ビジネス・投資

(最終更新日:2018.05.24)

SBI Ripple Asia 証券コンソーシアム発足 35社参加

こんにちは。

証券業界で面白いニュースがありました。SBIグループであるSBI Ripple Asiaが事務局となり、証券会社35社により「証券コンソーシアム」が発足されました。

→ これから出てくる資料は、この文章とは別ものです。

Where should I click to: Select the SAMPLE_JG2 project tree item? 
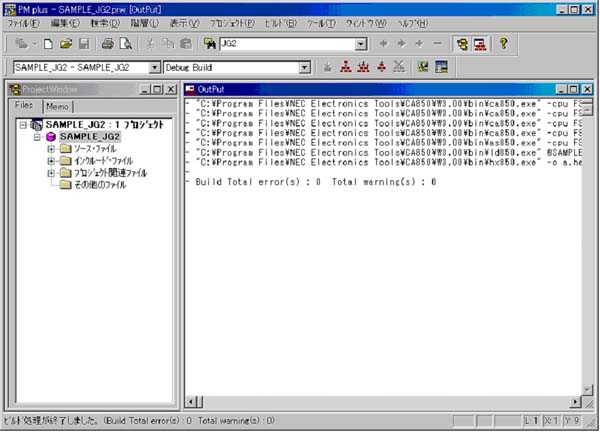click(x=88, y=136)
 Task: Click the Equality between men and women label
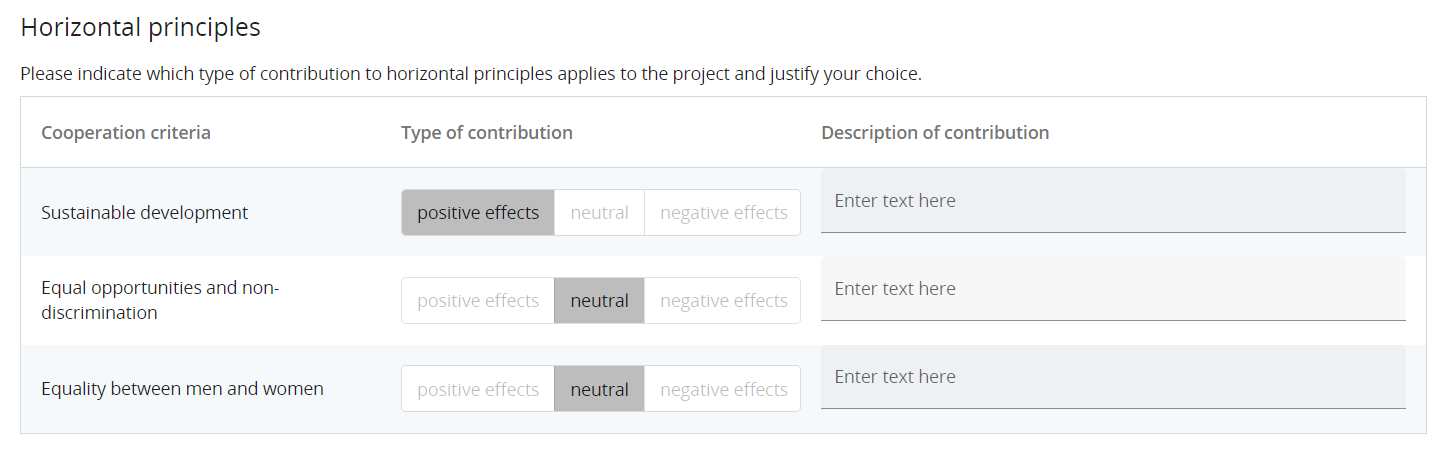(182, 389)
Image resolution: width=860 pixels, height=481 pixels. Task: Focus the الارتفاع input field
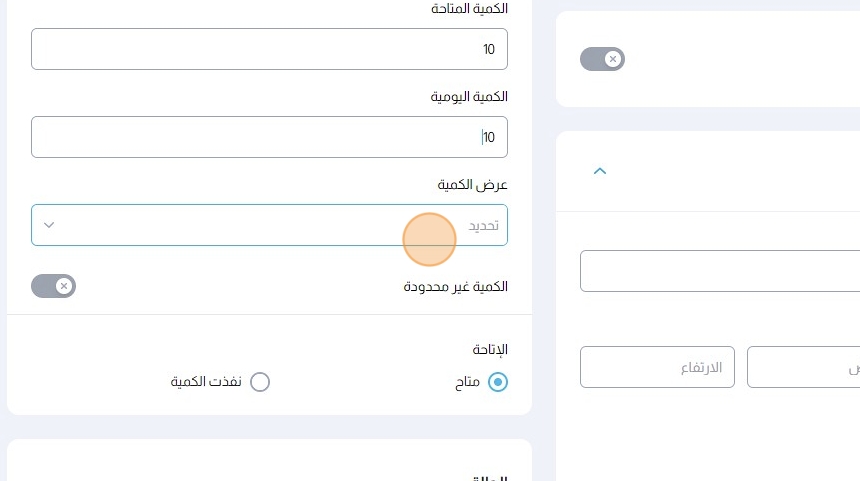(x=657, y=368)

SBI Ripple Asiaとは、SBIとRipple社(仮想通貨XRPを発行)の合弁会社です。

ポイントは分散台帳技術

このコンソーシアムの目的は以下のとおりです。

証券および証券関連業界が一丸となって、業界横断的な基礎技術の研究と共通基盤の構築を推進し、分散台帳技術(DLT)や生体認証、人工知能等の先端技術を活用した新たな金融インフラの検討を行う

特に力を入れているのは、分散台帳技術(DLT)です。これは、仮想通貨の中核技術ではあるのですが、仮想通貨だけでなく、様々な業界に応用されようとしているところです。金融、貿易、医療など可能性を秘めています。

さらに、

証券業界においても、分散台帳技術を用いた本人確認(KYC)の標準化やマネーロンダリング対策(AML)などの実証実験が行われており・・・・

この、分散台帳技術で本人確認やマネーロンダリング対策が容易となり、証券会社の業務効率化やコスト削減が実現できるそうです。我々、個人投資家(消費者)にとっては利便性が高まるということです。

個人投資家にとってのメリットは?

具体的なメリットはこの発表では明言されていませんが、分散台帳技術を中心に捉えられていることから想像できます。

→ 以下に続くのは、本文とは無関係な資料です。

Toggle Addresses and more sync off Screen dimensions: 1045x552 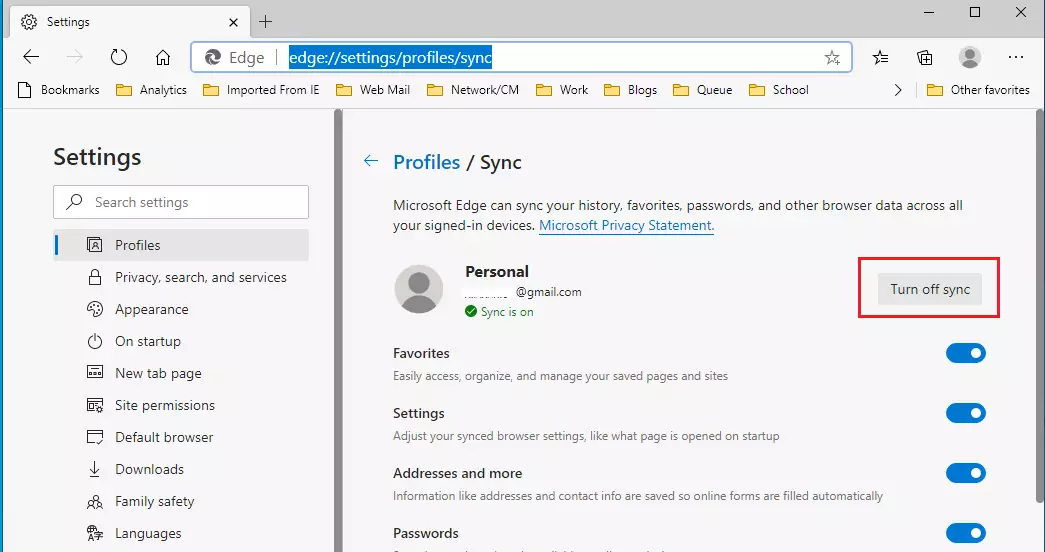click(x=965, y=473)
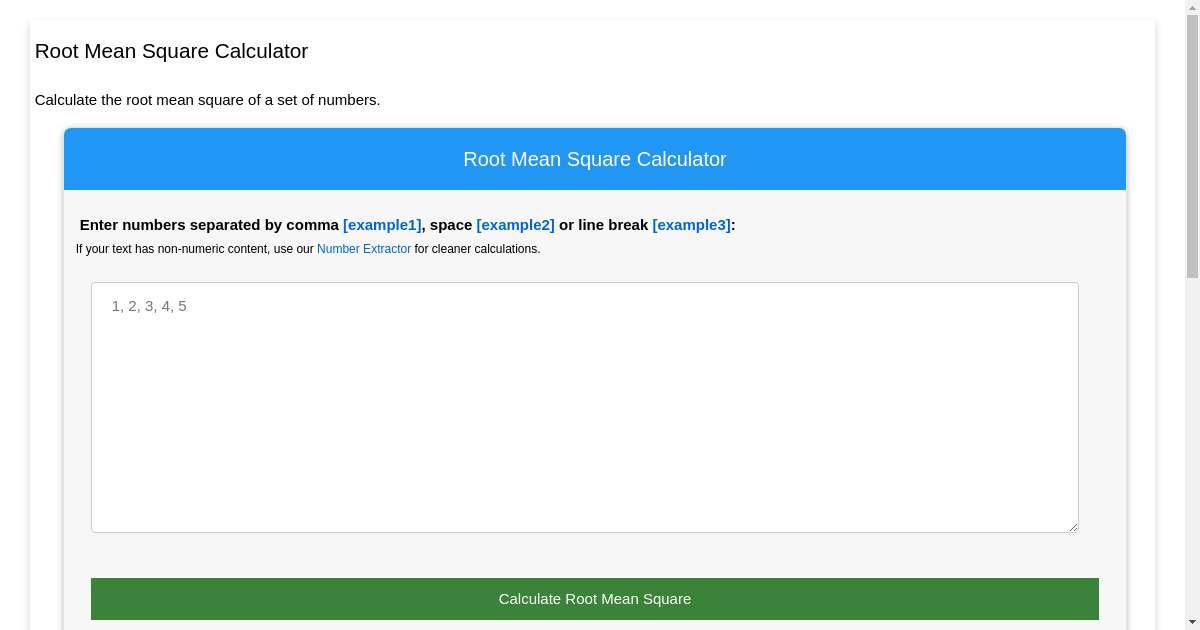
Task: Click the bold 'Enter numbers separated by comma' text
Action: (x=208, y=225)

これまでは証券会社のそれぞれが台帳情報(データベース)を保有していましたが、これを共有・連携することで本人確認が容易になります。一つの証券口座を開設してしまったら、他の証券会社のサービスも利活用できるのではないでしょうか。

分散台帳技術は第三者機関を必要とせず、各社が相互合意することにより、その安全性を担保します。低コストで偽造や改ざんを防ぐことが可能になります。

預貯金から資産形成への流れ

この背景としては、2018年1月から開始となった「つみたてNISA」とも関係があると思います。

つみたてNISAの登場により、「長期・積立・世界分散」という投資手法が「非課税・低コスト」で可能になりました。初心者にとっては投資のハードルが非常に下がっています。これを金融庁が後押しをしている流れがあるのです。

証券業界はこの流れを上手く活用して、眠っている預貯金を資産形成に向けていきたい狙いがあるのでしょう。さらに利便性が高く、低コストな資産形成が可能になるかも知れません。ここに、人工知能が加わったらどうなるのか楽しみです。